*Exercise aim*
For this exercise, repeat exactly the lines below starting at the line holding "The width and" and ending at the line holding "You are a computer-use agent. This", both included, with no extra lines and no pictures.

[Collected data]
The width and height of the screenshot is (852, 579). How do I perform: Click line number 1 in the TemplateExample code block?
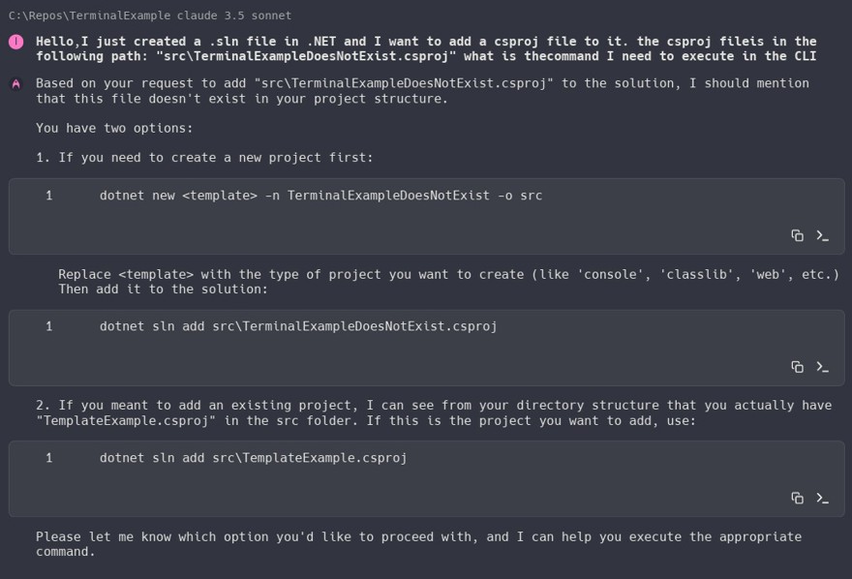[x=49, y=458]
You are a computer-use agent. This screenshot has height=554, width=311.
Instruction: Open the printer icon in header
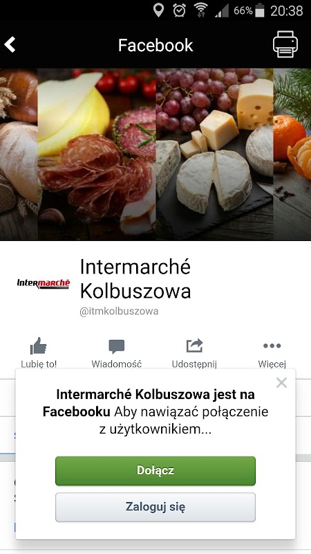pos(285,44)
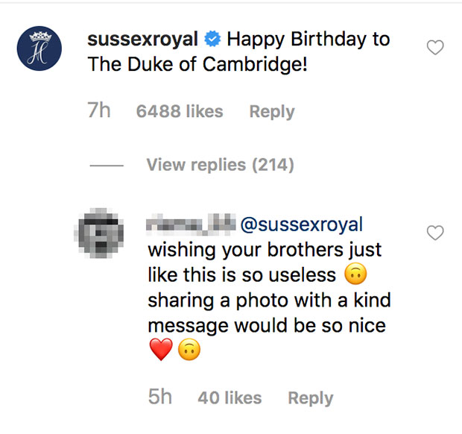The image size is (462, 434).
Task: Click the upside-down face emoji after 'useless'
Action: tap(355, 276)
--
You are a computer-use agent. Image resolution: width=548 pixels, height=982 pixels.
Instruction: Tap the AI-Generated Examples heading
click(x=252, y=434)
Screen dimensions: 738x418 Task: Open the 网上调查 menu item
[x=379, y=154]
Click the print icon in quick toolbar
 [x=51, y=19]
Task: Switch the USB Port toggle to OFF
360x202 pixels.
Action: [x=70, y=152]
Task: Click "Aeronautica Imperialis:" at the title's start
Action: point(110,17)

*Exercise response*
The width and height of the screenshot is (852, 579). How do I perform: Click line number 1 in the TemplateExample code block?
[x=49, y=458]
You are a computer-use agent. This screenshot has height=554, width=311.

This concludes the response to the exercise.